La discrétion, un choix de vie
Christine Boisson n’a jamais cherché à devenir une star au sens hollywoodien du terme. Être à la Une des magazines ? Très peu pour elle. Ce qu’elle veut, c’est l’intégrité. Et c’est dans cette discrétion qu’elle trouve son équilibre. La facilité de devenir une vedette ? Non merci. La rigueur d’une filmographie pointue et réfléchie ? Absolument. Ses collaborations avec Philippe Garrel, Claude Lelouch, ou plus récemment avec Maïwenn dans Le Bal des actrices (2009) montrent bien sa capacité à choisir ses rôles avec soin. Christine Boisson, c’était une épicurienne du cinéma : elle ne goûtait qu’à ce qui avait du sens, même si cela signifiait rester en retrait.
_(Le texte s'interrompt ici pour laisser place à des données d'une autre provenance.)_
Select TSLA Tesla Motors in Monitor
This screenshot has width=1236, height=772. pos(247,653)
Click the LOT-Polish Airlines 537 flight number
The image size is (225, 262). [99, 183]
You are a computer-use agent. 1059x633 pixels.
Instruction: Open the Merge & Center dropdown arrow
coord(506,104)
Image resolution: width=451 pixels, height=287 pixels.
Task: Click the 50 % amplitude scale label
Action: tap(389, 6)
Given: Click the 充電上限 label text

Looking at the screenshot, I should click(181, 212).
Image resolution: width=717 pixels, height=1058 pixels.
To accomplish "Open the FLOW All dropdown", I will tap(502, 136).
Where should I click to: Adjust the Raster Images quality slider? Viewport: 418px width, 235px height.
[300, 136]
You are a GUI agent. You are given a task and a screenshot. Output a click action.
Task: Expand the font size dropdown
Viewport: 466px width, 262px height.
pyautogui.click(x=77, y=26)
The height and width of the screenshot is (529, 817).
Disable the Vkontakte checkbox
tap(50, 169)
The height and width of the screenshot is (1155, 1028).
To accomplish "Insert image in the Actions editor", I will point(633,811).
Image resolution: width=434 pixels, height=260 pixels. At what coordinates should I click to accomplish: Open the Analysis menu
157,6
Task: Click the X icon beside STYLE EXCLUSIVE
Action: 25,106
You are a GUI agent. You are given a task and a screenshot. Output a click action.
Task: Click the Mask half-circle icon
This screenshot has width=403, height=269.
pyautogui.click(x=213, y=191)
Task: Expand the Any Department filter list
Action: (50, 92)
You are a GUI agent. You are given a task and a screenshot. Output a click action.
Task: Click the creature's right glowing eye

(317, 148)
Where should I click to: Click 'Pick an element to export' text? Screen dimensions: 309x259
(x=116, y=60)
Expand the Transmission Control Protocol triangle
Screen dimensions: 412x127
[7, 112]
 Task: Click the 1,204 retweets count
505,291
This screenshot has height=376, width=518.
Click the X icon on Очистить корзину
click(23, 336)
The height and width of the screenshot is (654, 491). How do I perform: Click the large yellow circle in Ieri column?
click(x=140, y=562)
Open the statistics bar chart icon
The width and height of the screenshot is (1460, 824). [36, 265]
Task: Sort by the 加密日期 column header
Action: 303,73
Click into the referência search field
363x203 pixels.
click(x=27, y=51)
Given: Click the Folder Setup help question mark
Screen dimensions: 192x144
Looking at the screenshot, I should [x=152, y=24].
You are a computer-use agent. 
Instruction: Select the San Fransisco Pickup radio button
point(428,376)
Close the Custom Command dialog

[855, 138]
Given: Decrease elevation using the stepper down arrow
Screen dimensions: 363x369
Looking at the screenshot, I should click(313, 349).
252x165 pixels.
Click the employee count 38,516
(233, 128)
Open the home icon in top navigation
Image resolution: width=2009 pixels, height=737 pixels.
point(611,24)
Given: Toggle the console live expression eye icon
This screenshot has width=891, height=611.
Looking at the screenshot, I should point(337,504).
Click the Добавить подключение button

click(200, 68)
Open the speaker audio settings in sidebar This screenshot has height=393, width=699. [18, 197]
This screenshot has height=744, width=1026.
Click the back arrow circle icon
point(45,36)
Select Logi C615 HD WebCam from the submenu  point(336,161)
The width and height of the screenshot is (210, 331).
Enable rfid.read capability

Un combat bien plus grand qu’elle
Ce qui rend Christine Boisson inoubliable, au-delà de ses choix audacieux, c’est la cause qu’elle a défendue toute sa vie : celle de la femme libre à l’écran. Elle aura lutté pour que l’on cesse de voir les actrices uniquement comme des objets de désir, un combat qui résonne encore aujourd’hui. Son engagement, c’était un "non" perpétuel à la réduction de son art à son apparence. Un "non" à la facilité. Mais surtout, un "oui" à la reconnaissance du talent féminin dans toute sa profondeur.
Si elle n’a jamais été une icône populaire, Christine Boisson aura marqué, de façon plus discrète mais tout aussi percutante, un cinéma en quête de renouveau. Sa détermination à ne pas se laisser enfermer dans les stéréotypes d’une époque où tout tendait à sexualiser les actrices est un héritage précieux pour toutes celles qui ont suivi. Une carrière marquée par des refus ? Peut-être. Mais surtout par des affirmations : celle d’être vue pour ce qu’elle était vraiment.
Alors, en hommage à Christine Boisson, il est bon de rappeler que dire "non" à certains rôles peut être, parfois, le plus grand rôle de sa vie.